Estos modernos estafadores, cargados de mentiras e iniquidad, engañan en nombre de la seguridad y roban la libertad de sus pueblos, a pesar de que la enarbolan y dicen hablar en su representación, protegidos por otros malvados que les sirven de guardia, a la usanza de los hombres lobo de la época victoriana.
Los hay de cualquier color político, pero su común denominador es el populismo y, por supuesto, la inmensa maldad que los hace mentir compulsivamente, prometiendo todo porque nada cumplirán.
Malabaristas del engaño, que lo mismo dicen un día estar a favor del medioambiente para que, al siguiente, autoricen la apertura de minas contaminantes. Son, al final, gente sin principios, teniendo simplemente conveniencias.
Habrá quien recuerde, acaso, a uno de esos oportunistas, uno de los mejores en el arte del camaleón, cuando, vestido de dictador “cool” en las Naciones Unidas, se atrevió a asegurar que en su país, El Salvador, no se perseguía a nadie por sus ideas y que ahí se garantizaba la seguridad de todos los ciudadanos, incluyendo, por supuesto, a sus adversarios. ¡Descarado! Continúan persiguiendo a sus opositores, cuyo último caso emblemático es Eugenio Chicas, quien desafortunadamente dista mucho de ser el primero y, con mayor dolor se dice, tampoco será el último.
Las mentiras y la falsedad son el manto de los hijos de la noche, quienes persiguen, capturan, desaparecen y matan a cualquiera que se les ocurra, sin jueces ni fiscales honestos que puedan oponerse al dictador. Esto no es exclusivo de un país, sino el común denominador de todas las tiranías, que conforman la legión moderna de estos oscuros señores que, sin saberlo o sabiéndolo, han vendido su alma al dragón…

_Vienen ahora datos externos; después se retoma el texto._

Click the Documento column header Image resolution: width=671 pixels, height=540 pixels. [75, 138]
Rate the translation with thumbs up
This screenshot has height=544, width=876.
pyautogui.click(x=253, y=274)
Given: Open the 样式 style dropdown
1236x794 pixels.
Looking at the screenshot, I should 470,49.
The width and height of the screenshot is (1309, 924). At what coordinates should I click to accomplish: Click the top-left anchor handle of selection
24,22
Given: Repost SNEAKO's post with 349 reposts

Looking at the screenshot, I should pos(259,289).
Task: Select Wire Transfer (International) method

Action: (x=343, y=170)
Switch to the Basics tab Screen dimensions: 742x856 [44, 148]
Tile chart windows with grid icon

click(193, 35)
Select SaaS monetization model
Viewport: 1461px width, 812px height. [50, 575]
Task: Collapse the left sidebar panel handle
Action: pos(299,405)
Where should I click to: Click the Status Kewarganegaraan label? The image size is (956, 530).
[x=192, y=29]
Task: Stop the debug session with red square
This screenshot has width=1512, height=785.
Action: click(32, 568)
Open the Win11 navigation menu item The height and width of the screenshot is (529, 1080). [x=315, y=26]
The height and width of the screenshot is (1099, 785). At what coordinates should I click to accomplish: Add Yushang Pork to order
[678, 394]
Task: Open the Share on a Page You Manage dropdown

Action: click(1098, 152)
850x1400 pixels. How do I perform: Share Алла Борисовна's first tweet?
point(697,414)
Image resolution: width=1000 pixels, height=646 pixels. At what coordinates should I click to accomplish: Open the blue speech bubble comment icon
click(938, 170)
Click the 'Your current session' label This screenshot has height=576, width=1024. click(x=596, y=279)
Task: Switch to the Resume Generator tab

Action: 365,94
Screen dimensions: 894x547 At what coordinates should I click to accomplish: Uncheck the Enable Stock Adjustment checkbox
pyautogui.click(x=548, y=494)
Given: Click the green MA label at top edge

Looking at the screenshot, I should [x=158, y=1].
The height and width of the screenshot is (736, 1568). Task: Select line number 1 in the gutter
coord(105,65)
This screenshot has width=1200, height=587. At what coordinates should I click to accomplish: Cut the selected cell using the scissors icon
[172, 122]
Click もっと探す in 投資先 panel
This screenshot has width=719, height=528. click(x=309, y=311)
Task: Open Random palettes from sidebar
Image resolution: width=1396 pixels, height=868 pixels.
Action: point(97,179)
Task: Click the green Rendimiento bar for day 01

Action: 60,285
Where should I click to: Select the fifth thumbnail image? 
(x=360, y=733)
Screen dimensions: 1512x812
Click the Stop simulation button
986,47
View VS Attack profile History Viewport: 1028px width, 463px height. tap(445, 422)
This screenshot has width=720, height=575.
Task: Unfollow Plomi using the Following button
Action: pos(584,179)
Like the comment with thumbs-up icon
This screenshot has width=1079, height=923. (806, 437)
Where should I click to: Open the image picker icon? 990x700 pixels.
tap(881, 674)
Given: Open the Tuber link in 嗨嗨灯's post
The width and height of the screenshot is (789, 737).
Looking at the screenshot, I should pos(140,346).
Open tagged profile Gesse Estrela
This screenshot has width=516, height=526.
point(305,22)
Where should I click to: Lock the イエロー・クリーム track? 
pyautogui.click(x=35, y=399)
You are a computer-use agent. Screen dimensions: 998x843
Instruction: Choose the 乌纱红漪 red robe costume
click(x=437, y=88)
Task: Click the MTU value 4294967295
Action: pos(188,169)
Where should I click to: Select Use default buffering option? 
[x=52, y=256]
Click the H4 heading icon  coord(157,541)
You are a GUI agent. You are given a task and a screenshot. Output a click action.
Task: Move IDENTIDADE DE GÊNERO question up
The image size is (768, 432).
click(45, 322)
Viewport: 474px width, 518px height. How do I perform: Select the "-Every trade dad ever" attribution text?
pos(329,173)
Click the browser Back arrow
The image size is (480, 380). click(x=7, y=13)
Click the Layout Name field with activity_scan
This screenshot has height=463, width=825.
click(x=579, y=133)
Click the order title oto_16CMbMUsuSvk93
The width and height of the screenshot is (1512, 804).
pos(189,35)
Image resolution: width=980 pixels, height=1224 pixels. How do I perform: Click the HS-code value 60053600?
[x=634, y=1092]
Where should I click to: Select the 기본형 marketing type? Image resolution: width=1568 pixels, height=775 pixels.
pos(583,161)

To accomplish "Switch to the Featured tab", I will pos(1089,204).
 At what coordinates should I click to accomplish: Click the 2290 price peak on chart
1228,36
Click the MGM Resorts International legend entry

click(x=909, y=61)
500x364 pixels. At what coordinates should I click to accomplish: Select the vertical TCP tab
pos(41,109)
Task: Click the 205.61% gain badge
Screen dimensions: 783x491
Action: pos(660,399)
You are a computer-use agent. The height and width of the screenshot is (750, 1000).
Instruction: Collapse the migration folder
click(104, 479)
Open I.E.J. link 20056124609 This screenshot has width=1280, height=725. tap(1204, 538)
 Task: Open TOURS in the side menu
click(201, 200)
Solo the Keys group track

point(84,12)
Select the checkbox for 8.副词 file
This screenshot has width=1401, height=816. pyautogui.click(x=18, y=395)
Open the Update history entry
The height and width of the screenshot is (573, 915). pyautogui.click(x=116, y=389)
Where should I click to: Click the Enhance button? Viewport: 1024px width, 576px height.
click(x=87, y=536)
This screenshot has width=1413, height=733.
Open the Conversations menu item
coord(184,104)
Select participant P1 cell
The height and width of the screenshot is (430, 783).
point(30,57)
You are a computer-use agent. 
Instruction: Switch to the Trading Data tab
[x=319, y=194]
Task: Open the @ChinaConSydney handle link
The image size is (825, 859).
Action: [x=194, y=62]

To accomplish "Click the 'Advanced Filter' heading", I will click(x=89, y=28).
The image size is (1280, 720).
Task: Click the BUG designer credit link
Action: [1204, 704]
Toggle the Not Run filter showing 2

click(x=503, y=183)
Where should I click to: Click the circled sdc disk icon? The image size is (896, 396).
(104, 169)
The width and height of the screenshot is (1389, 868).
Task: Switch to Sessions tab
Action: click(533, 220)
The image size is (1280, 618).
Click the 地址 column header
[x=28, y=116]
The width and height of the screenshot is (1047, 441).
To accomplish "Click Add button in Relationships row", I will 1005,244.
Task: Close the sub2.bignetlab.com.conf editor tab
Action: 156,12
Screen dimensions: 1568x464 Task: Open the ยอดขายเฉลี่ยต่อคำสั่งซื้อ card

En fin, nos toca vivir en épocas extrañas, con luz eléctrica y plásticos, pero manteniendo el espíritu de siempre, el mismo que tuvimos en épocas antiguas. Por ello, seguimos intuyendo que el mal está ahí, pero, sobre todo, que existe Dios. Y no como intuición, sino con la certeza que da la fe, puedo asegurar que, al final, el bien ha de triunfar.